▶ _Source records_
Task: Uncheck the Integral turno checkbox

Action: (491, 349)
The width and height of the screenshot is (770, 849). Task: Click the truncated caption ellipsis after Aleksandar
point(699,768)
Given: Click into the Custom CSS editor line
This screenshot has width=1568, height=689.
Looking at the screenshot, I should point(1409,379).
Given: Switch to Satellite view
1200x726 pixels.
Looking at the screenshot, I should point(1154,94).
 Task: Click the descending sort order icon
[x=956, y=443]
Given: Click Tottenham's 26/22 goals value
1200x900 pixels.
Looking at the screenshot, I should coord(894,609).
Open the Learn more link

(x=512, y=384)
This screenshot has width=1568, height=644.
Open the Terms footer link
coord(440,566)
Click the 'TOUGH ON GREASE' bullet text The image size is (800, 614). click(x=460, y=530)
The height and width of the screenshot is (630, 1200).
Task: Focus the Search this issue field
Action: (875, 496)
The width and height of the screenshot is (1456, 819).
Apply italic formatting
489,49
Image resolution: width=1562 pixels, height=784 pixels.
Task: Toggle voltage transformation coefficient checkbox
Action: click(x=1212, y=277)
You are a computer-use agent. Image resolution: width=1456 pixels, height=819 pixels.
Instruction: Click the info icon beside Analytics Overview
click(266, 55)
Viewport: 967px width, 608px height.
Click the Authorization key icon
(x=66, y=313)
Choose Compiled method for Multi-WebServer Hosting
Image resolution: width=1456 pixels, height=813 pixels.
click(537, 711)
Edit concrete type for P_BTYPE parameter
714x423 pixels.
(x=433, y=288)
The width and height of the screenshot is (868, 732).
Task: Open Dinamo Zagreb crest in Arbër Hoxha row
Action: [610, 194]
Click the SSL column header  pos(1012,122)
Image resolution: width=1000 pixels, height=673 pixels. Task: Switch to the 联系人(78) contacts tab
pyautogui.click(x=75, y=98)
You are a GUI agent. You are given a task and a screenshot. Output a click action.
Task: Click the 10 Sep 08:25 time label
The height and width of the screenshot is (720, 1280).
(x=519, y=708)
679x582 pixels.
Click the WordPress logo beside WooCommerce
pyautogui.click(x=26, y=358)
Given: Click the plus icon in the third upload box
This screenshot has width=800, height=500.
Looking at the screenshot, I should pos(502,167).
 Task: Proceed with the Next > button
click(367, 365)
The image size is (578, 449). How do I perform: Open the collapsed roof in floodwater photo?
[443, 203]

▶ _Work to complete_
Quote the listing above exactly, from the line containing "Given: Click Tottenham's 26/22 goals value" through the line containing "pyautogui.click(x=75, y=98)".

▶ _The output_
Given: Click Tottenham's 26/22 goals value
1200x900 pixels.
Looking at the screenshot, I should coord(894,609).
Open the Learn more link

(x=512, y=384)
This screenshot has width=1568, height=644.
Open the Terms footer link
coord(440,566)
Click the 'TOUGH ON GREASE' bullet text The image size is (800, 614). click(x=460, y=530)
The height and width of the screenshot is (630, 1200).
Task: Focus the Search this issue field
Action: (875, 496)
The width and height of the screenshot is (1456, 819).
Apply italic formatting
489,49
Image resolution: width=1562 pixels, height=784 pixels.
Task: Toggle voltage transformation coefficient checkbox
Action: click(x=1212, y=277)
You are a computer-use agent. Image resolution: width=1456 pixels, height=819 pixels.
Instruction: Click the info icon beside Analytics Overview
click(266, 55)
Viewport: 967px width, 608px height.
Click the Authorization key icon
(x=66, y=313)
Choose Compiled method for Multi-WebServer Hosting
Image resolution: width=1456 pixels, height=813 pixels.
click(537, 711)
Edit concrete type for P_BTYPE parameter
714x423 pixels.
(x=433, y=288)
The width and height of the screenshot is (868, 732).
Task: Open Dinamo Zagreb crest in Arbër Hoxha row
Action: [610, 194]
Click the SSL column header  pos(1012,122)
Image resolution: width=1000 pixels, height=673 pixels. Task: Switch to the 联系人(78) contacts tab
pyautogui.click(x=75, y=98)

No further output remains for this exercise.